Trap 4: How will you remove tight coupling between two classes?

Answer: By introducing interfaces between them and making use of dependency injection.

Right!

Trick question: If a class constructor gets over injected by dependencies, which Solid principle is getting violated here?

(Comment your answer :) )

Trap 5: How memory gets managed in C#?

Answer: There are 2 types of memories. Heap and Stack. Value types get stored on stack and reference types get stored on heap.

Right!

Trick question: In the below code, where would _orderId and _order get stored in the memory?

public class A 
{
  public int _orderId = 0;
  public Order _order = new Order();
}

Often the candidates tell that _orderId will get stored on stack coz its a value type and _order will get stored on heap coz its a reference type.

But its wrong! Both will get stored on heap. Even if _orderId is a value type but it is within a reference type which is a class. And as long as the class is alive, its class level members will be alive too.

 

Question 1: If a class has three constructors — static, protected and public, what will be the order of execution for these constructors?

This is a trick question. Candidates often tell me that its static, then protected and then public will get executed. However, that is wrong. A class cannot have protected and public constructors at same time. You can have a static constructor and public or protected or internal constructor but not both.

Question 2 : Follow the below code snippet

Tell me the order in which constructors will get executed for below code snippet:

Student student = new Student();
Teacher teacher = new Student();
Teacher teacher = new Teacher();

Let me know your answer in comments :)

Question 3 : What is the difference between overriding and shadowing a method?

Overriding can only be done if the base class method has been marked as virtual, matches the same return type, parameter(s) and order of parameter(s).

However, shadowing can be done on any method with same name in base class. It does not require virtual keyword to override it.

Good so far?

Now tell me if below code snipped is valid and if it is then where would you use it?

Question 4: What’s the difference between signed and unsigned integers? Where would you use which one?

Question 5: What’s the difference between Abstraction and Encapsulation?

Answer: This is the most basic question and I have hardly seen any candidate explaining this clearly to me.

Abstraction is a principle used in every day modern life as well as in coding too. Anytime, we want to hide the complexities of a task, we are abstracting it. A car’s engine is hidden under its bonnet. Its Abstraction!

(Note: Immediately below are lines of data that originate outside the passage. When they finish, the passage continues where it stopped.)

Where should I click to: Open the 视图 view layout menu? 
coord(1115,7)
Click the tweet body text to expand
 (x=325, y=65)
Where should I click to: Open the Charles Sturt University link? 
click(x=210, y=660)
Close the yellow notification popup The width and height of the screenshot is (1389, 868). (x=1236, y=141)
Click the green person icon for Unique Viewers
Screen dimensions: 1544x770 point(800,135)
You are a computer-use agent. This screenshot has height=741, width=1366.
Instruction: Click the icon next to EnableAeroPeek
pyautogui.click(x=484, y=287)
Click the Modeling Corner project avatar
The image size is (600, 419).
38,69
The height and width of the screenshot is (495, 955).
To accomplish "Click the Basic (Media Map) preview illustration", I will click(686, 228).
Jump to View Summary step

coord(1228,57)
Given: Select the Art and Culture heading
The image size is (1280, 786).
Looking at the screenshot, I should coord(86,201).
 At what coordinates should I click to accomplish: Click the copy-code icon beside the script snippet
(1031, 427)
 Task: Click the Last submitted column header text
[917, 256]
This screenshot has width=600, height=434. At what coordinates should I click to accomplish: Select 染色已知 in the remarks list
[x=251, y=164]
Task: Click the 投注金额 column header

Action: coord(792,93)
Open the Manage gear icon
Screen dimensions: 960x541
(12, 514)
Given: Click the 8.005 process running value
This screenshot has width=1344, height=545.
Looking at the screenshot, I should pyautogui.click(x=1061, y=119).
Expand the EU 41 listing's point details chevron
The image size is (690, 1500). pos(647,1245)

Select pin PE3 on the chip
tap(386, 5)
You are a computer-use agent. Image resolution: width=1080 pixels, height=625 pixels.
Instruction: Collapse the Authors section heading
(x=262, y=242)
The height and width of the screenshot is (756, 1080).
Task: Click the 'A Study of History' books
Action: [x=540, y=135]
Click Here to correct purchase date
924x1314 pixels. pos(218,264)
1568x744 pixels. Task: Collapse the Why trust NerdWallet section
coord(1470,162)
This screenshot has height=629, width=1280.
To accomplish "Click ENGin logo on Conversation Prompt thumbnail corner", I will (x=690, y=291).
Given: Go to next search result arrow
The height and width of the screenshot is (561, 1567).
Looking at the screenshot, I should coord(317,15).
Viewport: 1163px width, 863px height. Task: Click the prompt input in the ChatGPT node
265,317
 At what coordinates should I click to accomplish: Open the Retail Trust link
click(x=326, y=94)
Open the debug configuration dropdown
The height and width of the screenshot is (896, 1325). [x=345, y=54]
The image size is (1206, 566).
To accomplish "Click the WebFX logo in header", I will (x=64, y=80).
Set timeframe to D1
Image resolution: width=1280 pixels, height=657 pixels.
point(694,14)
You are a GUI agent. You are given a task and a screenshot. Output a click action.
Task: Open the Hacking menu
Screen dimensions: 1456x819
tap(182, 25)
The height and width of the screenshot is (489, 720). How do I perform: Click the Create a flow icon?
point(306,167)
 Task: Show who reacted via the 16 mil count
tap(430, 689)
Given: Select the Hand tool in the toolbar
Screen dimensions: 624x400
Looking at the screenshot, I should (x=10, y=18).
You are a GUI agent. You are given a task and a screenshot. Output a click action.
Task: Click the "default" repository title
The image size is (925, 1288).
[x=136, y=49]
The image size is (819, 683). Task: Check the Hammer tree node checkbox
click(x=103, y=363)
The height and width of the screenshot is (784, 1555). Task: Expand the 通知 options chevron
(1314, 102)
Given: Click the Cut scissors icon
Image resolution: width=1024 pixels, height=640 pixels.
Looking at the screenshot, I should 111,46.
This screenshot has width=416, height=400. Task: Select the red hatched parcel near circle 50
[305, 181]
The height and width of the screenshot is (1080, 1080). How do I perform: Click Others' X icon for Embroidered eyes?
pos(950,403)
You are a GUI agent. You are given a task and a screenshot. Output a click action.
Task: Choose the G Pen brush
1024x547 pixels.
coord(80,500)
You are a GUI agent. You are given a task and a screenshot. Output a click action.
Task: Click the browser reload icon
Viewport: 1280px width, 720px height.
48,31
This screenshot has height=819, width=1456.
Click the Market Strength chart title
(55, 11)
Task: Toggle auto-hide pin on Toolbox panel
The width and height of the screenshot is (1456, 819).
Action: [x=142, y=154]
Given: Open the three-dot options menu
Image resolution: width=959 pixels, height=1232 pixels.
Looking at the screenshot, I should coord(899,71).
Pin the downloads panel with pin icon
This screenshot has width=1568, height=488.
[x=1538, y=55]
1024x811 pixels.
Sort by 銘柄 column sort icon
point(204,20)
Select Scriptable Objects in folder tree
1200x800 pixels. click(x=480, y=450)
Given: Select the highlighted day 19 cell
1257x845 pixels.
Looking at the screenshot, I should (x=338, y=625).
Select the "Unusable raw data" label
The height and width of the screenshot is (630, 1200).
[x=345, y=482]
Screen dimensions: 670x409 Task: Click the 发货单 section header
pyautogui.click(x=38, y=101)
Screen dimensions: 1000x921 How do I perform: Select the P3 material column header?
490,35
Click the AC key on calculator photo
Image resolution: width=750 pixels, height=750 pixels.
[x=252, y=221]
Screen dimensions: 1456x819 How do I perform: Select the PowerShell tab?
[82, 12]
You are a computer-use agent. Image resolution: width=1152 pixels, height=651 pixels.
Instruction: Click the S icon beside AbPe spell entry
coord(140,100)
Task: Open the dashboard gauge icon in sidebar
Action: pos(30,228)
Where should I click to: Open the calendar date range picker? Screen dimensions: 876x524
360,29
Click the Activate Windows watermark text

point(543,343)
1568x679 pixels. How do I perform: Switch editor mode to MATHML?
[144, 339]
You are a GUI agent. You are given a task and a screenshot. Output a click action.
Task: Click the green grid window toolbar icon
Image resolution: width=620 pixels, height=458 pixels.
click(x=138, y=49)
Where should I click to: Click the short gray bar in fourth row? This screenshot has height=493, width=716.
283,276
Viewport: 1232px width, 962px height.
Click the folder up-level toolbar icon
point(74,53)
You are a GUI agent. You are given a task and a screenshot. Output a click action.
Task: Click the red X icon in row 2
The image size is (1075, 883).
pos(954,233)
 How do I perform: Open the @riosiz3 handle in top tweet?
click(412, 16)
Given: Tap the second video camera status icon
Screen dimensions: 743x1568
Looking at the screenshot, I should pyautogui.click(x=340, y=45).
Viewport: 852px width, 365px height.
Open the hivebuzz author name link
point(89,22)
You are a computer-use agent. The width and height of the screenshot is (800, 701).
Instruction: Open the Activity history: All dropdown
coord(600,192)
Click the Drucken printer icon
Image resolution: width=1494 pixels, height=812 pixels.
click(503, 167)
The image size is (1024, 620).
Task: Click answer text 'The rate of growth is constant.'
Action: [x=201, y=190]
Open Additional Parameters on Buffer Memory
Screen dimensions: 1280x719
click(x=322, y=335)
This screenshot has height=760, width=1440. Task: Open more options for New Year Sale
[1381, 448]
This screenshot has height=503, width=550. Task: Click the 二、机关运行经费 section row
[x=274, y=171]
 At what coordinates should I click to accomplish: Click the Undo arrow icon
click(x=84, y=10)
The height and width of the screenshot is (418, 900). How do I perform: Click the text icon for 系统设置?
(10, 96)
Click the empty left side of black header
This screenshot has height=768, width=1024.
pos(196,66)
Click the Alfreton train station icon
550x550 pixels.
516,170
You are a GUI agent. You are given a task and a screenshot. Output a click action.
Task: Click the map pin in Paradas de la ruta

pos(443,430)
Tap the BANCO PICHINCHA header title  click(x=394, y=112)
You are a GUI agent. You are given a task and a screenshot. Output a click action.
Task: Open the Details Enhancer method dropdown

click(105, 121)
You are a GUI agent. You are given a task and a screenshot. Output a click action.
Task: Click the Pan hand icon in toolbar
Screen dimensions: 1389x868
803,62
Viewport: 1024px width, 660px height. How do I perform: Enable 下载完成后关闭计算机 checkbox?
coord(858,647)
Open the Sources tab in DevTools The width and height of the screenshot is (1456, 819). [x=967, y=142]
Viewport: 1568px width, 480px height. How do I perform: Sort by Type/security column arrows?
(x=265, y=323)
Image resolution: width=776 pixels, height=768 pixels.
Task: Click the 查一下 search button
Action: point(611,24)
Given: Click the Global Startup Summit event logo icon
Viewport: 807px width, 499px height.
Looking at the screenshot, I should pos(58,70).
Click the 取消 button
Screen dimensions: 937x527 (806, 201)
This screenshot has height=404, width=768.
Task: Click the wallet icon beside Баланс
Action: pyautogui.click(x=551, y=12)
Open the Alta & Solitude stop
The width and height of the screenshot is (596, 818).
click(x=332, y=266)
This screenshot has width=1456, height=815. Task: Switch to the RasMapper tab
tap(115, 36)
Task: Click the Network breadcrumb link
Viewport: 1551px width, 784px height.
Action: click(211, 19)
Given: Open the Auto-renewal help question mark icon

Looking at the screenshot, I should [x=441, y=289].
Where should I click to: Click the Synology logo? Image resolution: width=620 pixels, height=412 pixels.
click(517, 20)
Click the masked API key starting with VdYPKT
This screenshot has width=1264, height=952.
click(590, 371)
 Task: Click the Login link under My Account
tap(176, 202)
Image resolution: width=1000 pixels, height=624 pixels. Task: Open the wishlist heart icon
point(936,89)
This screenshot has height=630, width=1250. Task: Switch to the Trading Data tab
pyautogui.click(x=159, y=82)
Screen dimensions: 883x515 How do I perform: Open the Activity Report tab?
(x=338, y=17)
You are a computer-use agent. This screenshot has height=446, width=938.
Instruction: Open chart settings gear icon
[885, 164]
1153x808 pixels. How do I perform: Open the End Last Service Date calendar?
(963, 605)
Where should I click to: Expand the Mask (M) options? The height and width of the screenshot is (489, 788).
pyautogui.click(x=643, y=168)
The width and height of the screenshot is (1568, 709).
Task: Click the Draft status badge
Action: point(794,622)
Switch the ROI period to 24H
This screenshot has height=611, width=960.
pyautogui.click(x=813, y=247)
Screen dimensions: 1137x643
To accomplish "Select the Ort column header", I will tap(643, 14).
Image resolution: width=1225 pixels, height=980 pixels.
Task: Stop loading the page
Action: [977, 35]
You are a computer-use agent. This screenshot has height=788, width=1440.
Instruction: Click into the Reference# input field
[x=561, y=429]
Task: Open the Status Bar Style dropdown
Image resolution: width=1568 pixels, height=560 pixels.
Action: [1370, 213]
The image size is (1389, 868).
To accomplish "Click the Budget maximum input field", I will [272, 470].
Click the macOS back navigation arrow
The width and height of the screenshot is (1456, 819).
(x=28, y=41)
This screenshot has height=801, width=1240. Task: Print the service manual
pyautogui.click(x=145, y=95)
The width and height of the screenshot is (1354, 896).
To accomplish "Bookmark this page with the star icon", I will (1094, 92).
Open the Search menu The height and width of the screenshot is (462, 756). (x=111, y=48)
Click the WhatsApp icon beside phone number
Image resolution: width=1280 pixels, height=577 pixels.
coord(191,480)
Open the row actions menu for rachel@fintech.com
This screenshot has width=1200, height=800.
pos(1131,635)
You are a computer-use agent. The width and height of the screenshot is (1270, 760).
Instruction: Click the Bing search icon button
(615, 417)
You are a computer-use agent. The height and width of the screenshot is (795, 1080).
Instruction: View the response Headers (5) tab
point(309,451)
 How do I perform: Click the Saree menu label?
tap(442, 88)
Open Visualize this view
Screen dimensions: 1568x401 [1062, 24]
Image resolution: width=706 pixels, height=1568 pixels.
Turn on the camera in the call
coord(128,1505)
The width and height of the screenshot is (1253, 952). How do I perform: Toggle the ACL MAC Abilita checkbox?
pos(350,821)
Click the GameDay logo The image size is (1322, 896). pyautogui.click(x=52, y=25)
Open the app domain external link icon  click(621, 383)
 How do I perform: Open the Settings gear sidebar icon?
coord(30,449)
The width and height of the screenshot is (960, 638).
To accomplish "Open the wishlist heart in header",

You method GetDataFromTheServerInAntartica() is making a call to the server in Antartcia to get the data is an abstraction! Why? because its hiding the complexity of making a call to server, waiting for data, extracting the data and finally send to the user.

Now when it comes to define Encapsulation, often I hear from candidates is — It’s used for data hiding.

Wait a minute! Hiding again? Wasn’t that the same in Abstraction?

And the explanation topples. Encapsulation is the principle of creating logical boundaries around your code so that no new developer calls (by using new keyword) and manipulates the data he is not supposed to. And how do we do it? By using proper access modifiers!

Here you are hiding again but its not same as abstraction.

Question 5 : Why do we need Encapsulation at all? What if I declare all the methods and classes as public in my very small application? What is the problem with that?

Answer: This one too is difficult to answer if you have not understood the concept of Encapsulation.

Often candidates say — Its a bad practice. Yes, but why?

Going back to the previous answer, we have Encapsulation so that no developer can call or manipulate the data of a class he is not supposed to. Right?

Fair! But why? What if he does?

Then that would screw the state of the application. Imagine a user’s data is getting saved into another user’s state. How chaotic would that be!

So in short, we are trying to save/manage the state of the application by using proper Encapsulation!